El presunto autor asestó una puñalada en el cuello a la víctima que tuvo que ser trasladada a Palma.
Un joven de origen español ya duerme en los calabozos de la Policía Nacional tras intentar, presuntamente, segar la vida de un joven con un cuchillo de dimensiones aterradoras.
Todo estalló cuando una víctima, empapada en sangre y con un corte profundo en el cuello, entró por su propio pie en las urgencias del Hospital de Manacor. Los agentes que custodiaban a otro detenido no daban crédito: el hombre perdía la vida a borbotones.

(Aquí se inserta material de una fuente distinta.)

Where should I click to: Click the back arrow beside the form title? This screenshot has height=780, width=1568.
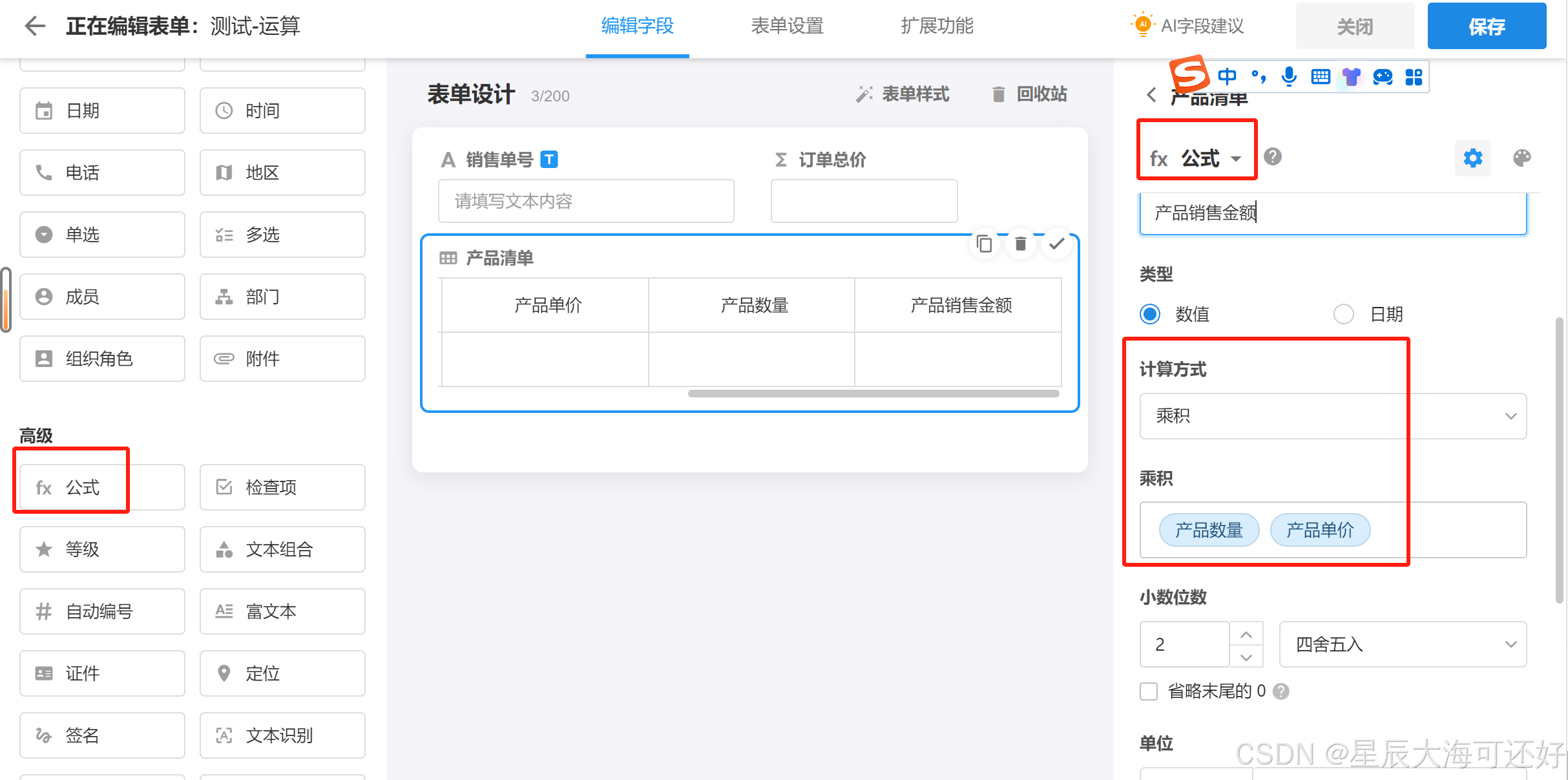pyautogui.click(x=35, y=26)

Tras estabilizarlo, la gravedad de la perforación en la tráquea obligó a su traslado urgente a Palma para atenderlo en Son Espases. Su coche, aparcado en la puerta, era una escena del crimen sobre ruedas: un charco de sangre que la Policía Científica ya custodia como oro en paño.

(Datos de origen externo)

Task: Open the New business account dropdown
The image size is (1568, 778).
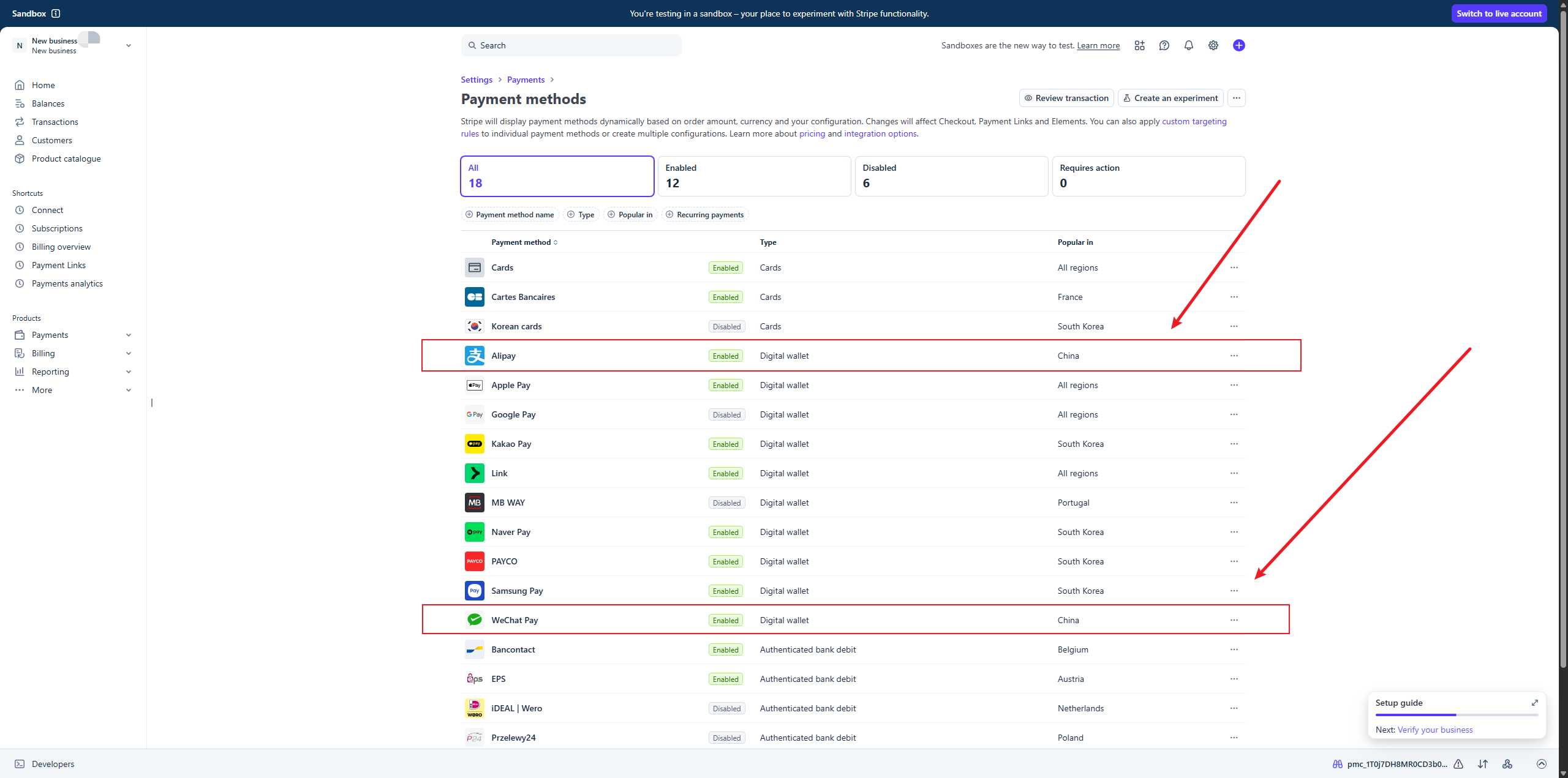Action: 128,45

La investigación ha revelado una trama digna de la crónica negra más oscura. No fue un robo al azar, sino una emboscada pactada. La víctima recogió al agresor en su domicilio; un viaje de regreso a Manacor que se convirtió en una trampa mortal. Sin mediar palabra, en la penumbra del habitáculo, el presunto autor sacó un cuchillo de 24 centímetros de hoja y lo hundió en el cuello del conductor. Un ataque sorpresivo, cobarde y sin posibilidad de defensa.
Tras el tajo certero, el agresor saltó del vehículo en marcha y huyó campo a través, perdiéndose en la maleza hacia su vivienda. La víctima, en un alarde de instinto de supervivencia, logró conducir hasta el hospital mientras el aire se le escapaba por la herida de la tráquea.

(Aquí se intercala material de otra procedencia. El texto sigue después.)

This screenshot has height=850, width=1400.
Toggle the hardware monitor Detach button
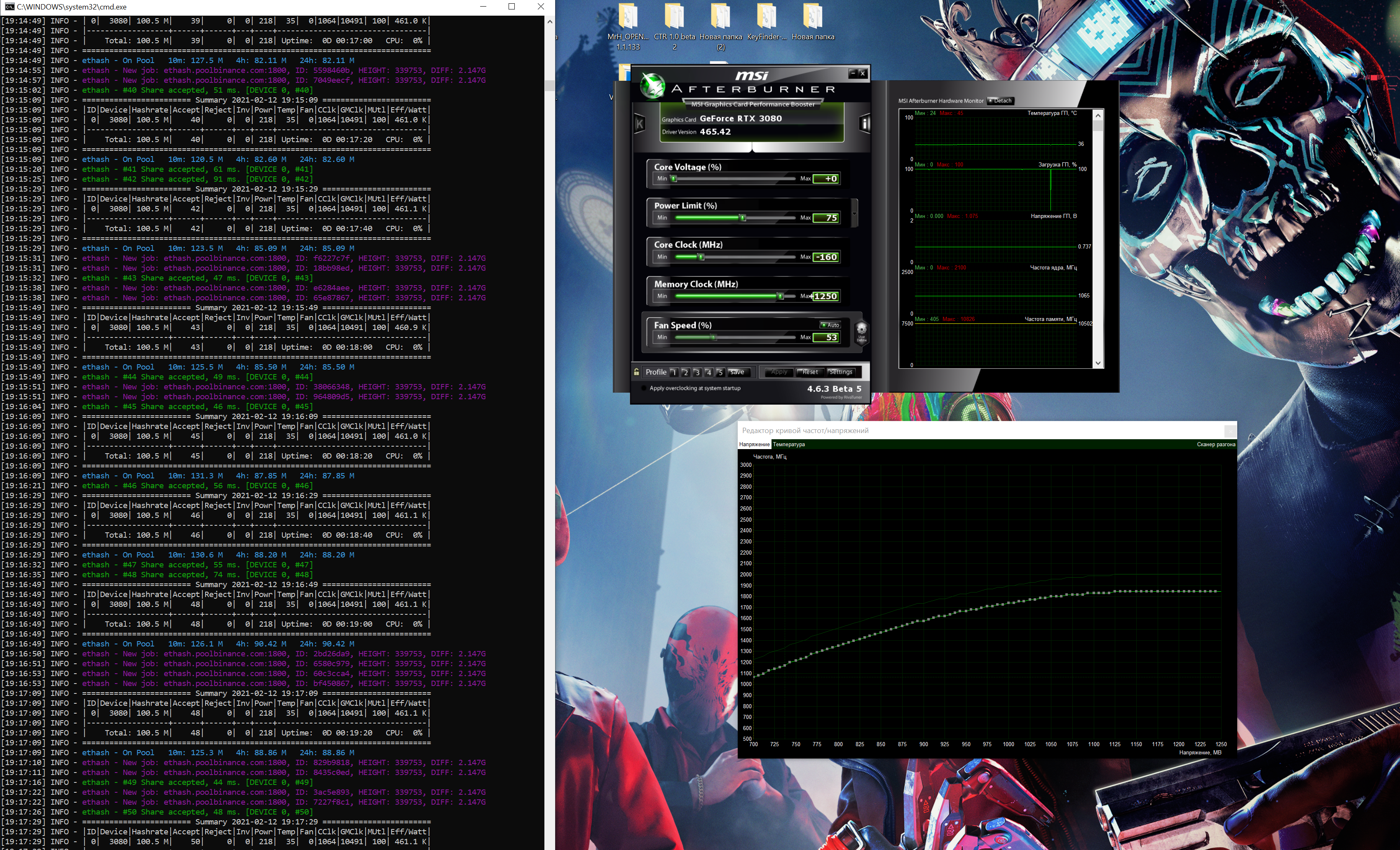coord(1000,101)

La Brigada de Policía Judicial no tardó en estrechar el cerco. Tras horas de vigilancias asfixiantes en el entorno del sospechoso, los agentes lograron dar caza al presunto homicida en las inmediaciones de Manacor. El arma del crimen, un puñal de carnicero, ya ha sido recuperada. El detenido presentaba marcas de la lucha, cicatrices de una «refriega» que casi termina en funeral.